The office of San Francisco Mayor London Breed said Wednesday it is "unfortunate" that Osaka city has decided to terminate a sister-city relationship over a statue symbolizing Asian "comfort women" forced into wartime brothels for the Japanese military.

"It is unfortunate that (Osaka) Mayor (Hirofumi) Yoshimura no longer wishes to maintain ties between the governments of San Francisco and Osaka," Jeff Cretan, communications director for Breed, said in a statement.

The San Francisco mayor's office received Tuesday a 10-page letter from Yoshimura giving notification of the termination before what would have been the 61st anniversary of the sister-city relationship.

"We will remain sister cities via the people-to-people ties maintained by our San Francisco-Osaka Sister City Committee and their counterparts in Osaka," Cretan said.

Breed's predecessor Edwin Lee, who died of a heart attack last December, accepted weeks before his death the Women's Column of Strength statue in San Francisco's Chinatown, which depicts three girls -- Chinese, Korean and Filipino, respectively -- holding hands.

The memorial established in September last year by a local private organization and donated to the San Francisco government pays tribute to women and girls forced to work in brothels for the Japanese military before and during World War II.
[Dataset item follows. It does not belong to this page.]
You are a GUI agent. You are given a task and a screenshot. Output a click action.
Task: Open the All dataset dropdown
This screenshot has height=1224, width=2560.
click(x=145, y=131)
Yoshimura said in the letter it was "solemnly disappointing" when Lee signed a document formalizing the city's acceptance of the statue in November last year.
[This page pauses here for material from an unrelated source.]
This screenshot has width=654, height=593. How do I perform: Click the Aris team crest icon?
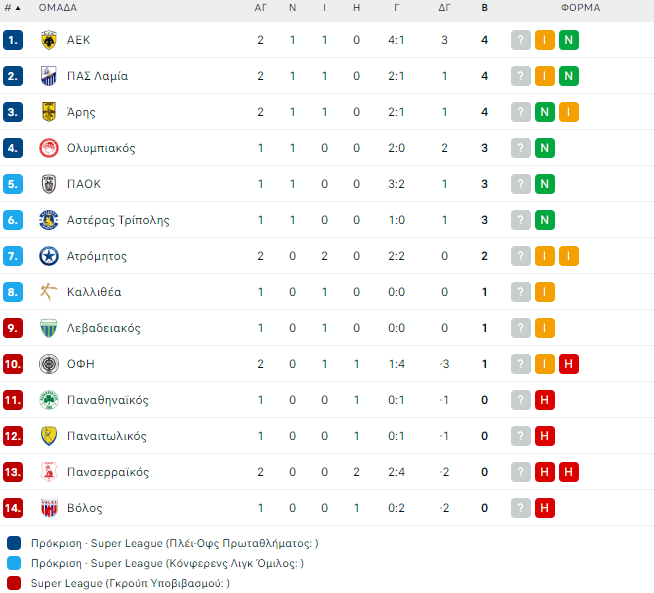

The decision was made despite the Osaka mayor's repeated requests not to accept the memorial. Yoshimura had said the statue's inscription bore uncertain and "one-sided" claims about the extent of the Japanese military's involvement in the brothels and the degree of the damage inflicted.

In December, Yoshimura announced his decision to dissolve the ties between the two cities, but postponed formalizing the termination after the unexpected death of Lee. The western Japan city had asked about the new San Francisco mayor's policy on the statue and requested a reply by the end of September.

The notification was sent as Breed had made no response by the deadline, according to the Osaka city government.

In September, the organization that set up the statue celebrated the first anniversary of its establishment, with citizens of Osaka among those in attendance.

Since the San Francisco Board of Supervisors drafted a resolution to build a monument for comfort women in August 2015, Yoshimura and his predecessor Toru Hashimoto have sent nearly 10 letters to the U.S. city denouncing the memorial.

San Francisco is the first major U.S. city to install a memorial dedicated to comfort women. Across the country, similar statues have been erected in the Southern California city of Glendale, Brookhaven in Georgia and Fairfax County in Virginia among other locations.